In a message to supporters on Wednesday, he urged his opponents to show up at the weekend meeting and not walk away.

“The verb for the Congress and the primaries is not ‘go away!’ but ‘come!’, bring ideas, bring dreams, bring criticism,” said Mr Renzi, adding it was important to pick a leader swiftly so the party could focus on the real problems facing Italians.

Future direction

Mr Bersani and other PD dissidents, such as former prime minister Massimo D’Alema, say the party needs more time to ponder its future direction and believe the legislature should carry on until its natural end in early 2018.

Overshadowing the bitter squabbling is a wider discussion over Italy’s electoral law.

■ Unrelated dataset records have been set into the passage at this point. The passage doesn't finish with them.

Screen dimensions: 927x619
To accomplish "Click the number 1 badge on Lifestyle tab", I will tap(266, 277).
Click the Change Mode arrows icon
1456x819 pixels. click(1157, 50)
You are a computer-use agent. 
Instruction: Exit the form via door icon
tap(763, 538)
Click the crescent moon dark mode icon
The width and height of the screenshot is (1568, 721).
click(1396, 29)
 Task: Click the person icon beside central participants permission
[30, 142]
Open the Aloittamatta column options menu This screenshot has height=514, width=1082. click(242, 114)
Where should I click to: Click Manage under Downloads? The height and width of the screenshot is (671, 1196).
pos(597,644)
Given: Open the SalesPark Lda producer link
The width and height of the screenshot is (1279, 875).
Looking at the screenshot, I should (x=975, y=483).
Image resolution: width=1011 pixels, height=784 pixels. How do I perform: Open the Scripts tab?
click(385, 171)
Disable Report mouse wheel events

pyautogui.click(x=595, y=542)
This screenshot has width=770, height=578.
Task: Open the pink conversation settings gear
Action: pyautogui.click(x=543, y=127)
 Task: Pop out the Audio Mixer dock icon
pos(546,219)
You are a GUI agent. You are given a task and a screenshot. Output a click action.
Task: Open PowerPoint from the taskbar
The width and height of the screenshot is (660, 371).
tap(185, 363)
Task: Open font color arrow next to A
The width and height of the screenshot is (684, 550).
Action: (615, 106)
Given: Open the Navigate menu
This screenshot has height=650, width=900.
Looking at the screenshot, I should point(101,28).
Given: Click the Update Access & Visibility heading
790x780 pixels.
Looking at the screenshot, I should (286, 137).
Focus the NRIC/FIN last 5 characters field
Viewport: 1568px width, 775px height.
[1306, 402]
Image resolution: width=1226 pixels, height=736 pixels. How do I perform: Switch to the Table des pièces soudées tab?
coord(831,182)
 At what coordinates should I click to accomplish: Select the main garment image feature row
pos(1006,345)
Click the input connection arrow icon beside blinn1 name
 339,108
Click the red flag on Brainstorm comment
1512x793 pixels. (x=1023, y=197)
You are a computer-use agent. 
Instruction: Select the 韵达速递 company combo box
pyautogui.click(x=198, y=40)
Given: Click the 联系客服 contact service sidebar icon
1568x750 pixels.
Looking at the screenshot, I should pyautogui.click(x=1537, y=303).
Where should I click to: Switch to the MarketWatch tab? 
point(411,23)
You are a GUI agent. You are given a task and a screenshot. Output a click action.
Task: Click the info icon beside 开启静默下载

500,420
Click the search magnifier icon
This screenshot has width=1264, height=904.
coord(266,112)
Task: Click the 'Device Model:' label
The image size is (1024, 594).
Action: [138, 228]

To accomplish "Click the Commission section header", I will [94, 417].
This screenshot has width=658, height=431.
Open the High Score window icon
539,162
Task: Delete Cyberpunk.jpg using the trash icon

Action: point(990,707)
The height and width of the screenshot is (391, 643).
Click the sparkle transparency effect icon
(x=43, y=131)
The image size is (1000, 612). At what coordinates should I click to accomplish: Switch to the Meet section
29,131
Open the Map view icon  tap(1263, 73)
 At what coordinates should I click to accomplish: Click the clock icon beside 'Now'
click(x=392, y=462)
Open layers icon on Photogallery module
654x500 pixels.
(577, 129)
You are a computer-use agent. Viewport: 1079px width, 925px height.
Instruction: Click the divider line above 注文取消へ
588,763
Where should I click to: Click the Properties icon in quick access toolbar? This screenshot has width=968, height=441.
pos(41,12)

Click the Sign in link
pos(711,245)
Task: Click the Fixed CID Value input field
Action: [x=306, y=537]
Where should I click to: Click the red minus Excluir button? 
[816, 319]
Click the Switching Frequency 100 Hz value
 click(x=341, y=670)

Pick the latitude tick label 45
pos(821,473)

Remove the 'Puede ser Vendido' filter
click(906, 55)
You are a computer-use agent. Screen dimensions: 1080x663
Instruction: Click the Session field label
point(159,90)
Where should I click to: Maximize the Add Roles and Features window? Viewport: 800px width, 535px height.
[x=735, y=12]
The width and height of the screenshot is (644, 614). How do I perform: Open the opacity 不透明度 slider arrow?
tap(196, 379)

Under current law, Mr Renzi has the power to select many of the PD candidates, meaning his internal foes might not make it into the next parliament.

If they form a rival party, the critics would be able to create their own list of candidates and would also bleed votes from the PD, hobbling Mr Renzi’s chances of regaining power.

Party dissidents say it is rash to rush to the polls with the current electoral law because pollsters say it will almost certainly only throw up a hung parliament.

According to latest opinion polls, the PD remains Italy’s most popular party, with support running at about 30 per cent, just ahead of the anti-establishment 5-Star Movement.

Pollsters say a rival force including the likes of Mr Bersani and Mr D’Alema could take up to 10 per cent of the vote from the PD.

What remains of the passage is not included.